Health Reform: President Trump's visit to Capitol Hill might have been enough to ensure that the House ObamaCare "repeal and replace" bill will get enough votes to pass. If it fails, it will be a disaster for Trump and the GOP. If it passes, it will hardly be a victory.

Trump met with House Republicans in a closed-door session to warn them that failure to pass this bill is not an option. According to some lawmakers, he told anyone thinking of voting no that "I'm going to come after you, but I know I won't have to because I know you'll vote yes."

Nevertheless, some conservatives are still opposed to the bill, and its fate remains uncertain. So the question remains: Is this high-wire act worth it, given what's in the House bill?

As we noted in this space earlier, the original House plan was a marginal improvement on ObamaCare in some parts, but kept the insurance industry mandates and regulations that caused ObamaCare to fail in the first place — minimum benefit rules and "guaranteed issue."
The GOP leadership has tweaked the bill since in an attempt to assuage both moderates and conservatives, but left that core problem intact.

For moderates, the revised bill sets aside money to increase subsidies for those over age 50, who according to the Congressional Budget Office would see their insurance costs climb under the Republican plan compared with what they get today on ObamaCare.

To appease conservatives, the tweaks include changes to the Medicaid reforms, such as the option for states to impose work requirements and opt for block grant payments, and a ban on new states expanding Medicaid under ObamaCare — which are worthwhile improvements. The revised bill also accelerates the repeal of ObamaCare's many taxes, and lowers the threshold for deducting medical expenses.

But even with these tweaks, the bill still drives the GOP further down the health reform road they had promised to get off.

What's been missing in this "replacement" plan all along is what Republican health reformers had been promising to deliver since President Obama signed the Affordable Care Act into law seven years ago: reforms that got government out of the health care business as much as possible and that removed regulations and mandates that impeded market competition or distorted it and drove up prices.

Remember interstate insurance sales and expanding eligibility for health savings accounts?
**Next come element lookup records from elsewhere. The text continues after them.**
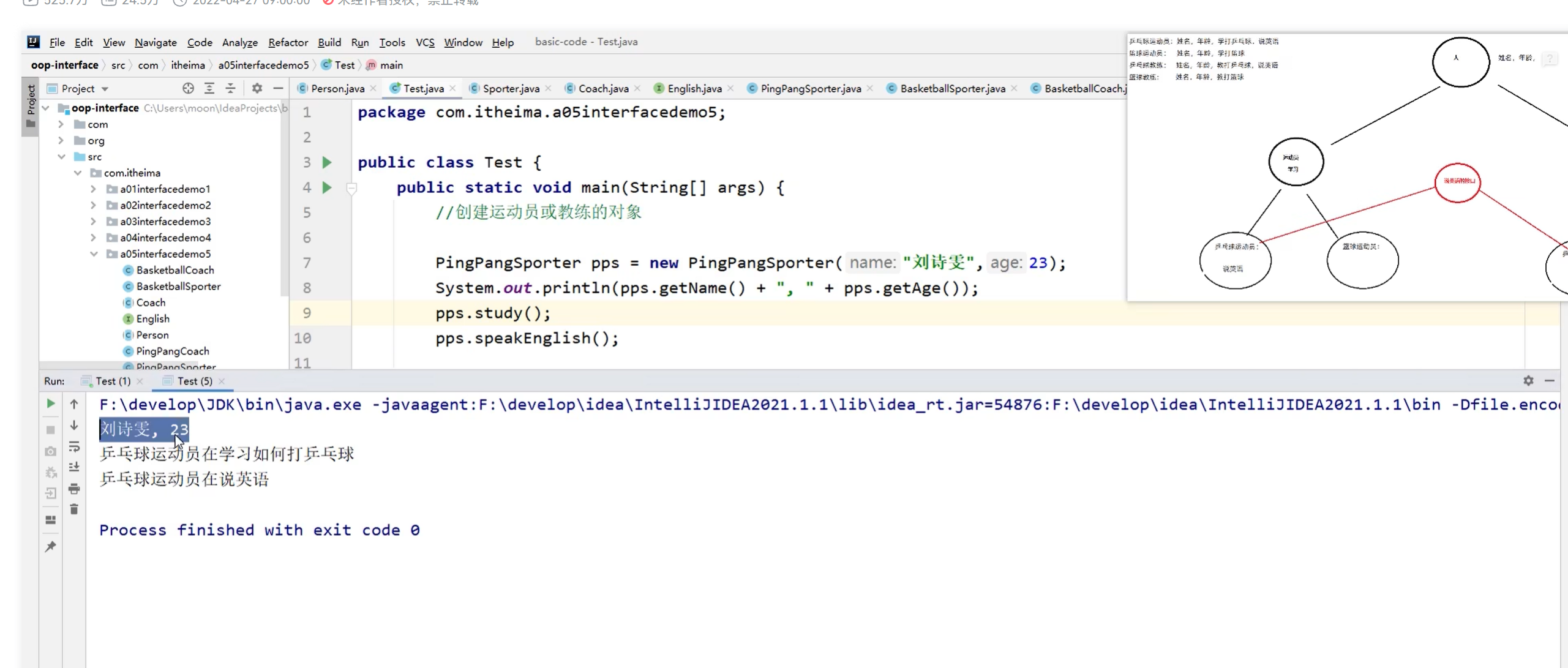Click a05interfacedemo5 in the breadcrumb bar
The image size is (1568, 668).
point(262,65)
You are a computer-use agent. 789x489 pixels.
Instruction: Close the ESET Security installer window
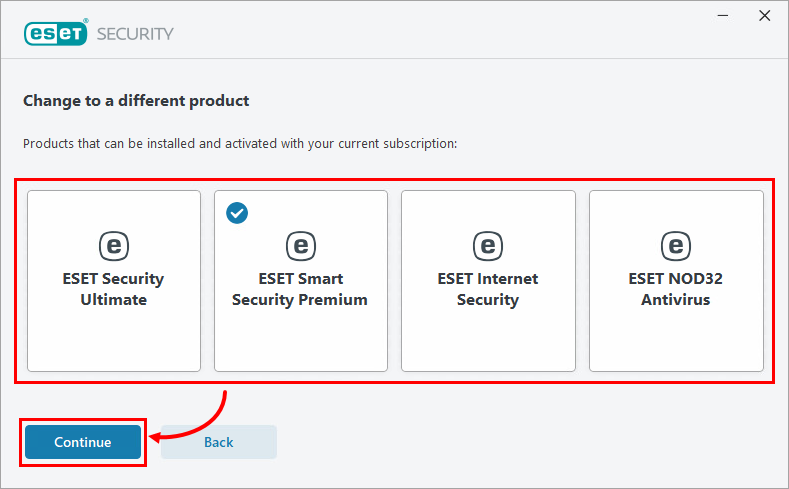tap(764, 16)
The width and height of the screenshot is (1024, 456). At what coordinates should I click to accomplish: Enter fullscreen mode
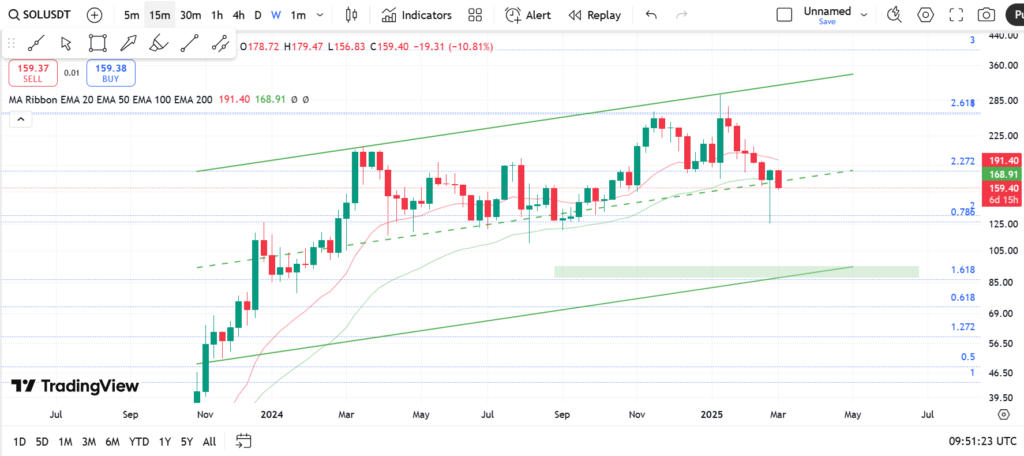click(956, 15)
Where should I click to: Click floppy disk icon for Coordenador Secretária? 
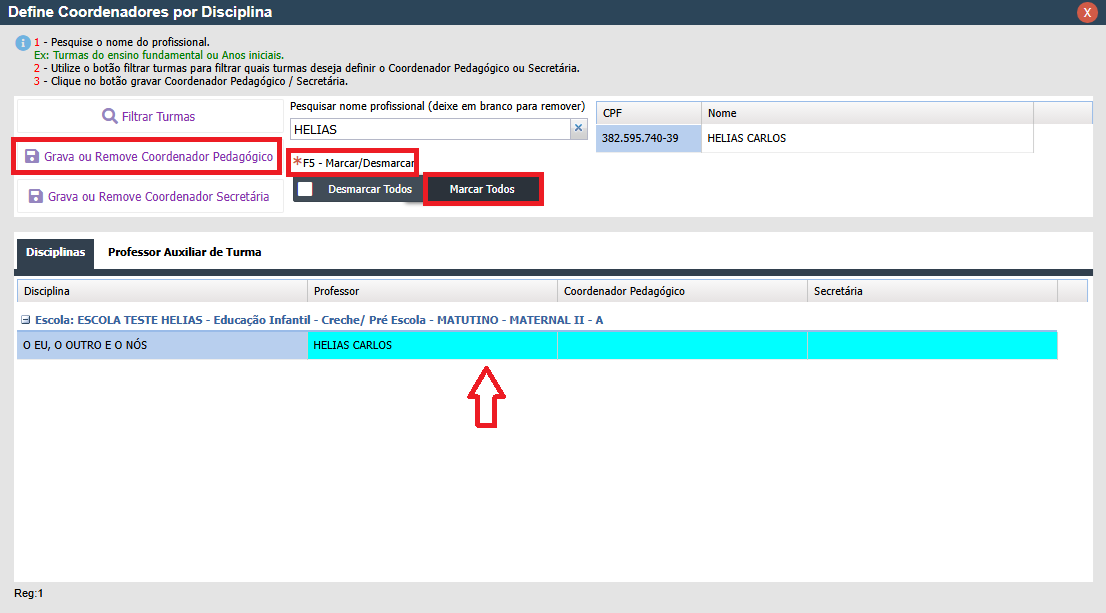(x=36, y=197)
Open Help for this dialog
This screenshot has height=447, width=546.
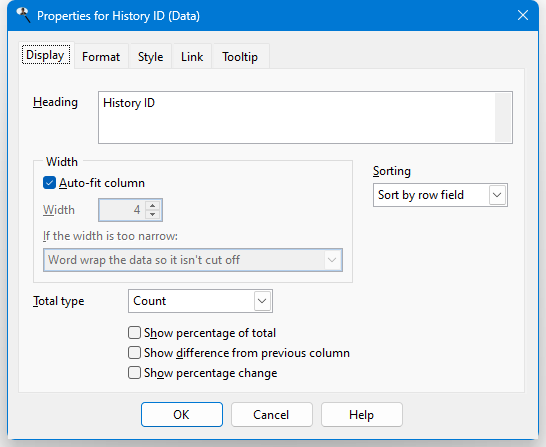pyautogui.click(x=362, y=415)
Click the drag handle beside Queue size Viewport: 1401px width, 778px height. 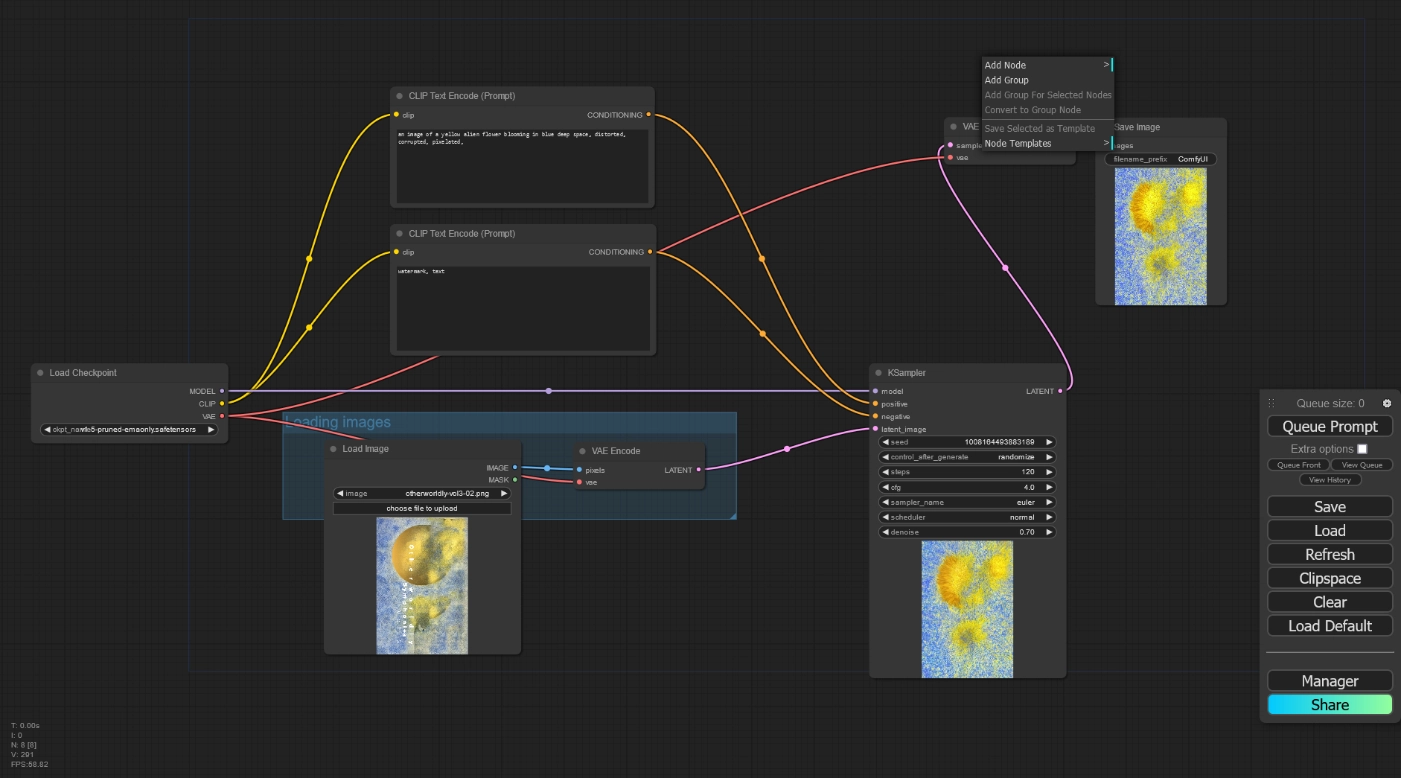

Aside from an expansion in the amount of money people can put into HSAs, those and other promised fixes are nowhere to be found in this bill.

In other words, rather than focus on reforms that would let the market work its magic to make insurance more affordable for everyone, the revised GOP plan tries to boost subsidies so older workers can better afford the overly expensive government-regulated product.

Does this get the health care system closer to where conservatives want it to be? Not really. In fact, by ceding the ground on "guaranteed issue," benefit mandates, and a penalty for not buying insurance, the House plan leaves all the infrastructure in place that a future Democratic Congress could use to reinstate, or go beyond, ObamaCare.

And this is before the replacement plan gets to the Senate, where it will certainly be watered down even more
It's almost enough to make one wonder what all the fuss is about. Why go through all the political torment of repealing ObamaCare when the replacement does so little to change the federal government's role in health care?